» **TEXT SEGMENT**
_ _ _ _ _ _ _
I doodlewash daily and love it, and in order to share it, I’ve discovered that I also have to blog daily, which is often challenging. I always wanted to write a blog, but every other time I’ve tried I’ve failed. I started by photoblogging years ago because I could simply take a photo, post it, add a clever title and move on.
A few years after that I tried another concept called Life Out Of Context where I captured bits of conversation from other people, but this became tedious after awhile so I stopped. I realized that I’ve now been writing blog entries for longer than I ever have before so that’s quite an accomplishment! But blogging can be tough when although you were inspired to draw something, you may not be inspired to say much about it.
Last night we went to the Nelson-Atkins Museum of Art to see a show presented by the Kansas City Repertory Theatre. It was Stephen Sondheim’s Sunday in the Park with George. It was a wonderful performance and highlighted all of the various idiosyncrasies that come with living with people who are passionate about what they do. The themes in the show remind us that while it’s important to follow our passions, it’s just as important to make sure we’re present for the people around us.
_ _ _ _ _ _ _
» **DATASET EXTRACT**

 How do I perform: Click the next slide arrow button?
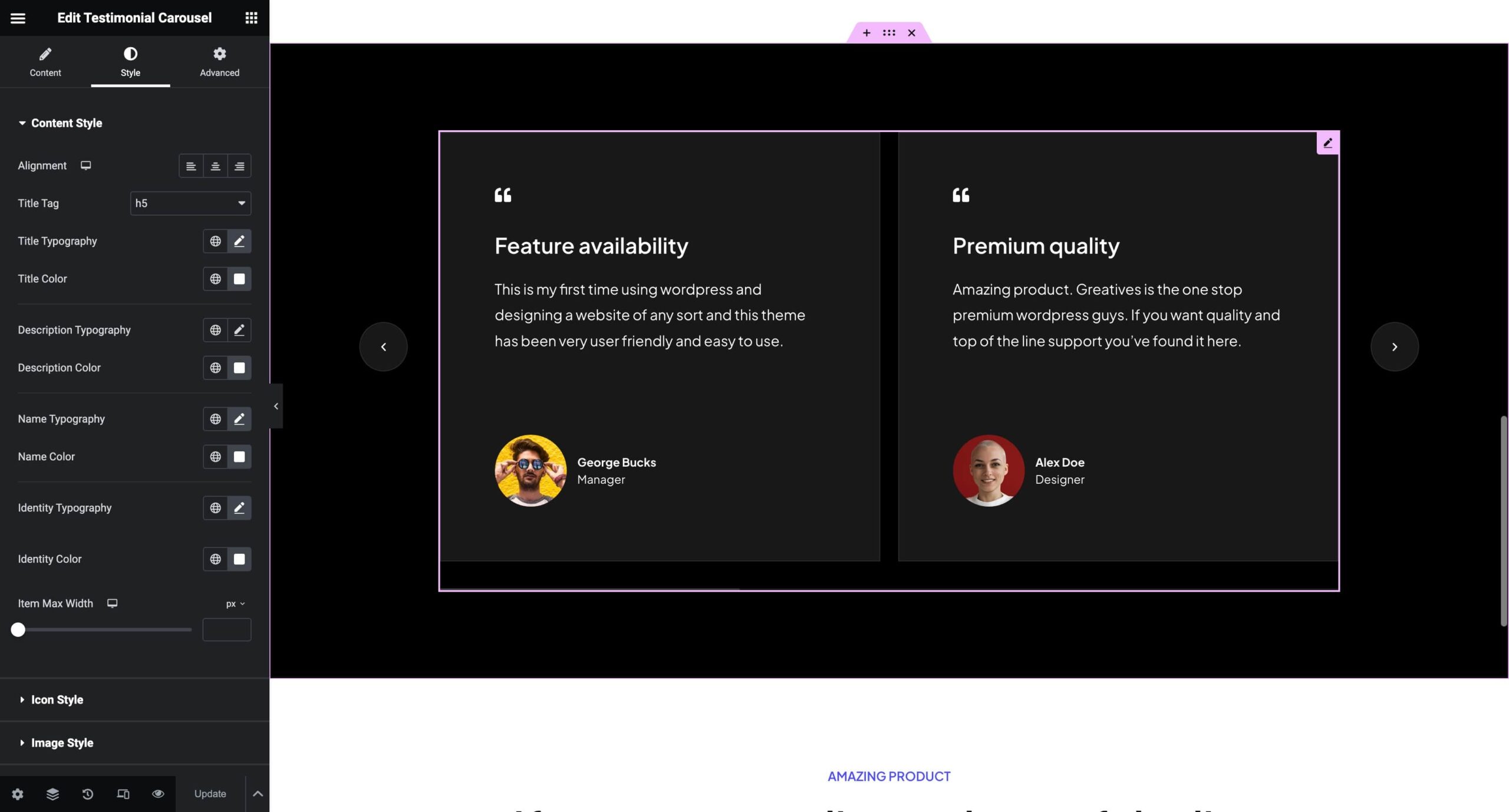1394,346
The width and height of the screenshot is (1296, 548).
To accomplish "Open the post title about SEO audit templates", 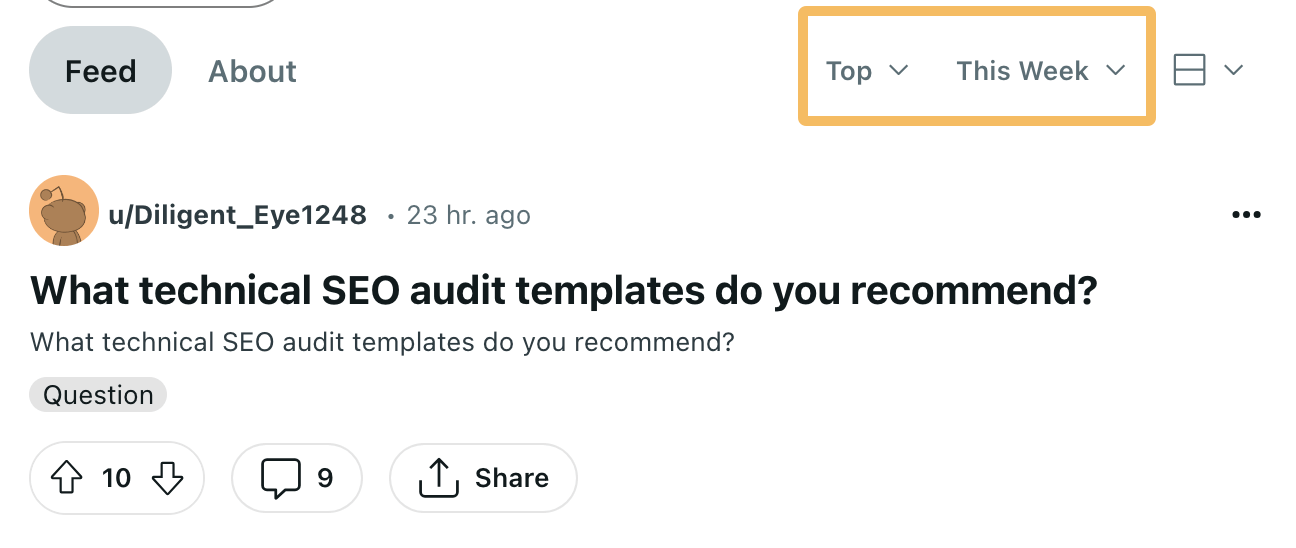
_ _ _ _ _ _ _
» **WORK INSTRUCTIONS**
List every proper name in the blog post that refers to a person, an institution, a blogging project, or a stage show. Rely only on the blog post, not on the listing.

» **SOLUTION FOR THIS TASK**
- Life Out Of Context
- Nelson-Atkins Museum of Art
- Kansas City Repertory Theatre
- Stephen Sondheim
- Sunday in the Park with George